§ **ACTIVITY**: Tell me, please, how many lines in the records below include the word "button". Give no more than the number.

§ **SOURCE MATERIAL**:
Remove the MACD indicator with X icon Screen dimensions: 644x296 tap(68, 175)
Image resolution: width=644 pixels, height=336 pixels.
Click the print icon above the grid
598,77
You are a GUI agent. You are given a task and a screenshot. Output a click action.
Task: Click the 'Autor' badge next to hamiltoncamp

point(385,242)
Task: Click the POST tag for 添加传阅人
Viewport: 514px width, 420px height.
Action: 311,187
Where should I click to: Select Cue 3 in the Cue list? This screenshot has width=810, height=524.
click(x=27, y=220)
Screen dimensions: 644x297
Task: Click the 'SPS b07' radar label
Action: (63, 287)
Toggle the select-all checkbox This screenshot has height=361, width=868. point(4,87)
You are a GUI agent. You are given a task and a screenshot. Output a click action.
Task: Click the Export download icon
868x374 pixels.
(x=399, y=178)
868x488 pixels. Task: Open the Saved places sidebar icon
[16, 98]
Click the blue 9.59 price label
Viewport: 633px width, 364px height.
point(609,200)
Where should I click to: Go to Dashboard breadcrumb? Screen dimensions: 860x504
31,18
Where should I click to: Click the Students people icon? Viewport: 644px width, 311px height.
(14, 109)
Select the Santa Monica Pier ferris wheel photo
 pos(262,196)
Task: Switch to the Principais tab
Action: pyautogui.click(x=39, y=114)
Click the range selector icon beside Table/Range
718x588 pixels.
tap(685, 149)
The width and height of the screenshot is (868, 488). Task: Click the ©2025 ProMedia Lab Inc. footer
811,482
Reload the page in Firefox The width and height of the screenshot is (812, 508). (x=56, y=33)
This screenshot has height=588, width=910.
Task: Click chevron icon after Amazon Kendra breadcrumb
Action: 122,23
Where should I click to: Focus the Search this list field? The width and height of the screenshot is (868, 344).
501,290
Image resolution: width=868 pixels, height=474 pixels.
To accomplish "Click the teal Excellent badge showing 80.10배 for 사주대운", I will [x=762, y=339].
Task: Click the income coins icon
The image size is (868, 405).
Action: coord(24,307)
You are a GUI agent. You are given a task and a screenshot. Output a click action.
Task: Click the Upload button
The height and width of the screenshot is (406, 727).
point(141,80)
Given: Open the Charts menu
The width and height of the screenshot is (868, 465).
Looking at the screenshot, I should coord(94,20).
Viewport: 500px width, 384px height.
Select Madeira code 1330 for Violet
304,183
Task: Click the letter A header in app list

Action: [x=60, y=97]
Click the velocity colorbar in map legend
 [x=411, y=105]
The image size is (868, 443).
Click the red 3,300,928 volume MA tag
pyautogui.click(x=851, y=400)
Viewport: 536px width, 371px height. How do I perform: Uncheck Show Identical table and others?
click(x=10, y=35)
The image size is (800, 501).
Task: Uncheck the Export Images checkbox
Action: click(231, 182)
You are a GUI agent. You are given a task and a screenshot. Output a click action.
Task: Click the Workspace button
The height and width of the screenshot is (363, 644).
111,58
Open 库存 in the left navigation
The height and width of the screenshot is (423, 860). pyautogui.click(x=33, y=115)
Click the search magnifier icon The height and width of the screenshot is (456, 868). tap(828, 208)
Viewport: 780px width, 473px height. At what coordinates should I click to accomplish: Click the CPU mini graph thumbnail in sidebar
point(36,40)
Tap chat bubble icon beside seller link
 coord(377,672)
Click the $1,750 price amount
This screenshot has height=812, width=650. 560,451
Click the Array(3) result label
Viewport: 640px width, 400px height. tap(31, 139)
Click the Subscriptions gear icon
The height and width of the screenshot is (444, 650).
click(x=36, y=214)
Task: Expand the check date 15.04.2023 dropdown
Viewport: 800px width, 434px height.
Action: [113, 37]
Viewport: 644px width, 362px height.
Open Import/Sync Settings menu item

§ **RESPONSE FOR THIS EXERCISE**: 2